They demand the state conduct “a thorough, prompt, appropriate and professional investigation into the suspicious death” of Kildea, whose body was found hanging in Lewis Morris Park in Morris Township on Sunday, June 28, 2020.

Reiterating suspicions that Kildea could have been targeted for participating in a vigilante group that hunted for pedophiles, Black Lives Matter blasted Morris County Prosecutor Fredric Knapp for reporting the suicide ruling, and stating “there is no cause to believe there is any criminality involved,” less than 72 hours after the Washington Township resident’s body was discovered.

Knapp subsequently said the death remains under investigation. No further information has been released.

“Amani’s work in the community to expose sexual predators was brave, but dangerous, leaving him vulnerable to retaliation from those criminals,” Black Lives Matter asserted in Friday’s letters to the Governor and Attorney General.

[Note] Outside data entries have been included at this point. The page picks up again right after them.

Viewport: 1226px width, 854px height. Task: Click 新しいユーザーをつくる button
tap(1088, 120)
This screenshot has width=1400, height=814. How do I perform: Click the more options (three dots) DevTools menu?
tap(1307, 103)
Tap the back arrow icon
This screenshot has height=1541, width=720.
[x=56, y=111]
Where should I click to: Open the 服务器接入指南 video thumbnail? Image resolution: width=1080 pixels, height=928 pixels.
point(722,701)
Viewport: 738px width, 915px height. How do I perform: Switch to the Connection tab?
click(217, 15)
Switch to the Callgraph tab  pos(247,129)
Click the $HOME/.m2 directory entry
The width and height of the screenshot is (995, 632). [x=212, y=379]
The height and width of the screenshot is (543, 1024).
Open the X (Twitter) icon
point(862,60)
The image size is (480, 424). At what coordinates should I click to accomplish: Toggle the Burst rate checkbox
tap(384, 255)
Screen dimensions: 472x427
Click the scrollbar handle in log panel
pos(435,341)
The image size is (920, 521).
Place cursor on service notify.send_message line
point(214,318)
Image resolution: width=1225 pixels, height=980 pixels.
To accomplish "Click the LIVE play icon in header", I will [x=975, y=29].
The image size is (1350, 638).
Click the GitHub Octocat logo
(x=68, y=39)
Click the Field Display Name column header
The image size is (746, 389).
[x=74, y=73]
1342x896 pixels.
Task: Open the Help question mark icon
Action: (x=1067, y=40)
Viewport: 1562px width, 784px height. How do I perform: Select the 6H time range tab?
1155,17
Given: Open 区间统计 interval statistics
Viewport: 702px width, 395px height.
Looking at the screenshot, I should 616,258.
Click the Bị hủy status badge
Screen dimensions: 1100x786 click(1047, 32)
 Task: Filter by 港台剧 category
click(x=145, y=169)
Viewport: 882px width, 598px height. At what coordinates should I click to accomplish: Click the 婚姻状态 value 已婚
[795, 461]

Black Lives Matter wants to know whether the Prosecutor’s Office interviewed the 30 or so people allegedly “exposed” online by PedoGotCaught, the pedophile-hunting group that appeared to be inspired by the former TV show, To Catch a Predator. Other questions include who were the last people to communicate with Kildea, how he traveled to the park, where he was found and by whom, and details about the hanging.

Women pays her respects at memorial for Amani Kildea, July 16, 2020, Lewis Morris Park. Photo by Tyler Barth

The Prosecutor’s Office did not immediately respond to a request for comment on Friday. A spokesman for Gov. Murphy referred questions to the Attorney General’s office, which declined to comment.

Born in Ethiopia, Kildea was adopted at age 5 by a white pastor and his family in Washington Township. The family concurred with the suicide finding, and asked mourners to make donations in Kildea’s memory to suicide prevention organizations.

Kildea played football at West Morris Central High School, went through Army Reserves training to be a military policeman, and dreamed of a career in the FBI or CIA, according to his family. He was scheduled to attend James Madison University in the fall.

“It is possible that Amani’s death was caused by suicide, however, our community has zero faith in the Morris County Prosecutor’s Office to properly handle this case with carefulness, truth and to treat the Black community with empathy during this time,” stated Black Lives Matter.

The organization referred to a Civil Rights lawsuit last year in which two Black detectives claimed they were harassed and denied promotions. The Prosecutor’s Office denied those allegations.

Black Lives Matter also contended Knapp ended a community policing program, and that a Morristown murder case involving immigrants initially was ruled a suicide. Kleber Cordova, an undocumented immigrant from Ecuador, was convicted of drowning his wife in their bathtub, in a prosecution that preceded Knapp’s tenure. Cordova had claimed the drowning was an accident.

America has a history of declaring lynchings of Blacks to be suicides, Black Lives Matter said, citing the 1935 hanging and shooting of farm laborer Ab Young in Mississippi, and the 1941 hanging of Felix Hall, whose body was found dangling over a ravine at Fort Benning, Ga., with his hands and legs bound behind his back.

The letters to Murphy and Grewal, which were copied to Civil Rights Division of the U.S. Department of Justice, were signed by pastors and ministers from seven churches, including Morristown’s Bethel A.M.E. Church, the Church of God in Christ for All Saints, and the Morristown Unitarian Fellowship.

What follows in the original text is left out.